# [ASSIGNED TASK]
From the listing below, extract every line in which the word "computer" appears.

# [RECORDED INFORMATION]
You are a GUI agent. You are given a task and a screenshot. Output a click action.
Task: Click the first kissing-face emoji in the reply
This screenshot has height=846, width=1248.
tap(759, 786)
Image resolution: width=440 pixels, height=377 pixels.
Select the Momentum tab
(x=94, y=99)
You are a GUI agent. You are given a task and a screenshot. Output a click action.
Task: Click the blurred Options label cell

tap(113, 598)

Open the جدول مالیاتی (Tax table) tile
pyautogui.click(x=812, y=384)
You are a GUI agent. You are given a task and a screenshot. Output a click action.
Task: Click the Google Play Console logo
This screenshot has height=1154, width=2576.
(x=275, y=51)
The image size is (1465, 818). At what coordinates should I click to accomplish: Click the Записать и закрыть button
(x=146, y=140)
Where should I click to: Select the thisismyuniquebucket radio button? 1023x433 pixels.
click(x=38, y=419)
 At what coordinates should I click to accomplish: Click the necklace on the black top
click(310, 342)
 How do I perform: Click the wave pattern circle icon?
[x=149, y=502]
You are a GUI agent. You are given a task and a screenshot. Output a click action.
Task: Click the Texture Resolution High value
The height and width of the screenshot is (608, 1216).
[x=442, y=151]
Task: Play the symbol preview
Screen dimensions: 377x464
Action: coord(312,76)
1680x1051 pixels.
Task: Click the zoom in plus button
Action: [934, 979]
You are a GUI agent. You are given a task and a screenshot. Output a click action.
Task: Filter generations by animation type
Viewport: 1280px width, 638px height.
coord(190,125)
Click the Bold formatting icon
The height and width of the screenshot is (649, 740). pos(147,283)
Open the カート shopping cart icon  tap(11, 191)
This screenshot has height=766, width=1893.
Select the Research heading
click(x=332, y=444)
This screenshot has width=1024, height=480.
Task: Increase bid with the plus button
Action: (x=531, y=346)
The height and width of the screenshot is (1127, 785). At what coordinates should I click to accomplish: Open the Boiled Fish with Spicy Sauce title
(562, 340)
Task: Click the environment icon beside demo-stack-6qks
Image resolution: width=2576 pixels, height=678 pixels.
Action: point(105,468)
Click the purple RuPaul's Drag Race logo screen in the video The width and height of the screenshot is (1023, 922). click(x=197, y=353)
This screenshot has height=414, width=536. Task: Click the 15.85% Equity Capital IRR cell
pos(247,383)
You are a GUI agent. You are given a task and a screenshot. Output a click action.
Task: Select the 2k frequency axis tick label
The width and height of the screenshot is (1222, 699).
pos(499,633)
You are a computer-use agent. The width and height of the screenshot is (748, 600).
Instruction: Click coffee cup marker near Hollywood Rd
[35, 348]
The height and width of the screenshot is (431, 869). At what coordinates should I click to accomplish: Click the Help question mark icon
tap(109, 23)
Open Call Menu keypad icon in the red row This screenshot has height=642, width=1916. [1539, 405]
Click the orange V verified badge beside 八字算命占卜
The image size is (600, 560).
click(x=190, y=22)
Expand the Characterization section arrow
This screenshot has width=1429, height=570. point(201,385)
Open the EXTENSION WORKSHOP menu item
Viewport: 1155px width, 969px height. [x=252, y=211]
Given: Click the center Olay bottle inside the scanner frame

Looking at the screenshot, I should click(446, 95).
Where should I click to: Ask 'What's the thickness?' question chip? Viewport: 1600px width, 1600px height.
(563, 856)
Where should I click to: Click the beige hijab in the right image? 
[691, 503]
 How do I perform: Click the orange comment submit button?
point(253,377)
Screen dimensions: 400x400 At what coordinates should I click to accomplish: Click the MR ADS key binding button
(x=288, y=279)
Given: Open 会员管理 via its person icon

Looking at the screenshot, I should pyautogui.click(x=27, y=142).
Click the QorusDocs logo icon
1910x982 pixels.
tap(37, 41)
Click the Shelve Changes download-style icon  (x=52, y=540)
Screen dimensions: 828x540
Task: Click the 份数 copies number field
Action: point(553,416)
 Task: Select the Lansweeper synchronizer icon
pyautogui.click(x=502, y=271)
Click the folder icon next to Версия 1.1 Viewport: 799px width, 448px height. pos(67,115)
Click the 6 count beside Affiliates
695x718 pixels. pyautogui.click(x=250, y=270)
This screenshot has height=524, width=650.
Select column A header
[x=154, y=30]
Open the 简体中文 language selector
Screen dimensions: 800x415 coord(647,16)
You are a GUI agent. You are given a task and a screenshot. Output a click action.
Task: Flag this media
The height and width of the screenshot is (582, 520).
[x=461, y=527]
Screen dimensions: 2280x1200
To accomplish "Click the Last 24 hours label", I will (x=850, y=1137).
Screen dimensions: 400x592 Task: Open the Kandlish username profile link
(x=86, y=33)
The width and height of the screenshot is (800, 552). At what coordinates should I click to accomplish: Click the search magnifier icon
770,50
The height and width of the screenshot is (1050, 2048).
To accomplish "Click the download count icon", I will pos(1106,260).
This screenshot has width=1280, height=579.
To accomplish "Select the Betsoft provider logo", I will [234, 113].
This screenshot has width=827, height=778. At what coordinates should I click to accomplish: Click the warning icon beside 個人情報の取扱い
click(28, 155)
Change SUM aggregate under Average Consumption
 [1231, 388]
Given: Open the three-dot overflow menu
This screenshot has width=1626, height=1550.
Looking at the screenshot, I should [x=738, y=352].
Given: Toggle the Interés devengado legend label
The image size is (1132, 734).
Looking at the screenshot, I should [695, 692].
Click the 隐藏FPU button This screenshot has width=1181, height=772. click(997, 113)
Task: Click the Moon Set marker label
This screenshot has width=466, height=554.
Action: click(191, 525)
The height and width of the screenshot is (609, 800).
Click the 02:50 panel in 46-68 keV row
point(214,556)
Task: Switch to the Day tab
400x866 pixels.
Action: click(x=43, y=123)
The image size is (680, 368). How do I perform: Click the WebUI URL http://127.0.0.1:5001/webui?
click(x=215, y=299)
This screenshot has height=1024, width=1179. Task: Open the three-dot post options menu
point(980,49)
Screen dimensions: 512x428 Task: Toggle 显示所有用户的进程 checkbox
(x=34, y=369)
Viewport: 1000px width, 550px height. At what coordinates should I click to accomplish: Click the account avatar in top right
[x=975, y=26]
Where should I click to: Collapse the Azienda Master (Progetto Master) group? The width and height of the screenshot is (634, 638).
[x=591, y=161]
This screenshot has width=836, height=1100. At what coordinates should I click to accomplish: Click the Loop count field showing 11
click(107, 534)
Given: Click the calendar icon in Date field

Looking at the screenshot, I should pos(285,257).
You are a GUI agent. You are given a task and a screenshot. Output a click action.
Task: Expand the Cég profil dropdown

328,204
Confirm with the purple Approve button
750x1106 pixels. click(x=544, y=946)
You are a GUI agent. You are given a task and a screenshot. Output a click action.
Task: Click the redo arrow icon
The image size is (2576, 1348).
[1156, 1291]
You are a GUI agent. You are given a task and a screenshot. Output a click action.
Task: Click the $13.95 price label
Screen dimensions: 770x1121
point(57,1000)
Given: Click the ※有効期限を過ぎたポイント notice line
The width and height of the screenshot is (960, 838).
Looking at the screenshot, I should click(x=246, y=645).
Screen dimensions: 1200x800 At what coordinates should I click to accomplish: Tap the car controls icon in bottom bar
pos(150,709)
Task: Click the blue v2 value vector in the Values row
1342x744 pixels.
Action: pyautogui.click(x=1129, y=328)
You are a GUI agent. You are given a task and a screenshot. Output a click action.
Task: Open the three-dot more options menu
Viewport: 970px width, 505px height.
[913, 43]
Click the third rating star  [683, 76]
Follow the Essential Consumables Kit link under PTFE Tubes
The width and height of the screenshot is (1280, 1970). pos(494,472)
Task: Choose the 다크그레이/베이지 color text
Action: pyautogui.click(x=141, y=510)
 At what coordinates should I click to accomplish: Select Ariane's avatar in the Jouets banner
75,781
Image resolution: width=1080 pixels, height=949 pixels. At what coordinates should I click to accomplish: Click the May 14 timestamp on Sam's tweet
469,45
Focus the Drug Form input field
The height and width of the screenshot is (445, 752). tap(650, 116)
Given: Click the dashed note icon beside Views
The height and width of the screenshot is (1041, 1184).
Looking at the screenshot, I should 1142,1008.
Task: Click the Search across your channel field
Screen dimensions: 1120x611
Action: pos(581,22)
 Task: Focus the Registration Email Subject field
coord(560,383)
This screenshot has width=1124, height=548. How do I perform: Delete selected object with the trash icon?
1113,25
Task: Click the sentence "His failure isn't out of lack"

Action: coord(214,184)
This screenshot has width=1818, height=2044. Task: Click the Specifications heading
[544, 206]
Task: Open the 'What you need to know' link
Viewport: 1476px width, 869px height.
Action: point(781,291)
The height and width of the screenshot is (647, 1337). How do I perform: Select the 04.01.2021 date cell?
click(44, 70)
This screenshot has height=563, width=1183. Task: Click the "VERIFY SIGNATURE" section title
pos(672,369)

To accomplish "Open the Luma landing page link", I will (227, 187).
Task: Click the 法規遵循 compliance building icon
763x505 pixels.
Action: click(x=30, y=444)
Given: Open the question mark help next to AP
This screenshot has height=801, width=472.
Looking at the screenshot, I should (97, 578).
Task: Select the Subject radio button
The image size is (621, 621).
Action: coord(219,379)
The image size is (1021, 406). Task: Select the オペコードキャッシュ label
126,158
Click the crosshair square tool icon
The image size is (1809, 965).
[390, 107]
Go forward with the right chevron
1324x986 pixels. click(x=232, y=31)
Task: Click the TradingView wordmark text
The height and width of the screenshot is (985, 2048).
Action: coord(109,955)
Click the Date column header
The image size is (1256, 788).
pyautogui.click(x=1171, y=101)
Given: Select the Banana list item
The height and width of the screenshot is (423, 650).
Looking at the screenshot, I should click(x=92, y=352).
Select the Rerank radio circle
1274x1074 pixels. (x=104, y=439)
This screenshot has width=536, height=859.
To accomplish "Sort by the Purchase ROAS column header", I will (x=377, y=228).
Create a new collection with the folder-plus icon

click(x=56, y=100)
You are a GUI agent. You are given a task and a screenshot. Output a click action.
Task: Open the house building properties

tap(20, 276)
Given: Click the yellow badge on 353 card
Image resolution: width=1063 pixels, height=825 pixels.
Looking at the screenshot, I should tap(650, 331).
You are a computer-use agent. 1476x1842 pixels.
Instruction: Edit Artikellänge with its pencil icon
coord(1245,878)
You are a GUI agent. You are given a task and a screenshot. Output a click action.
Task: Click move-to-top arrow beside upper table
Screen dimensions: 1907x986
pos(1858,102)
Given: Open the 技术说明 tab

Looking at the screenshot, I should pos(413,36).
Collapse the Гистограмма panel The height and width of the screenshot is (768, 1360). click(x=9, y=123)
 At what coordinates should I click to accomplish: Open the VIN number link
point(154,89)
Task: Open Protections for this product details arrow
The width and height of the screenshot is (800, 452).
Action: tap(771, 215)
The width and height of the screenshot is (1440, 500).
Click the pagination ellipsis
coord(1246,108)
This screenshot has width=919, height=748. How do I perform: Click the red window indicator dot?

# [ANSWER SECTION]
You are a computer-use agent. The width and height of the screenshot is (748, 600).
You are a computer-use agent. 1476x1842 pixels.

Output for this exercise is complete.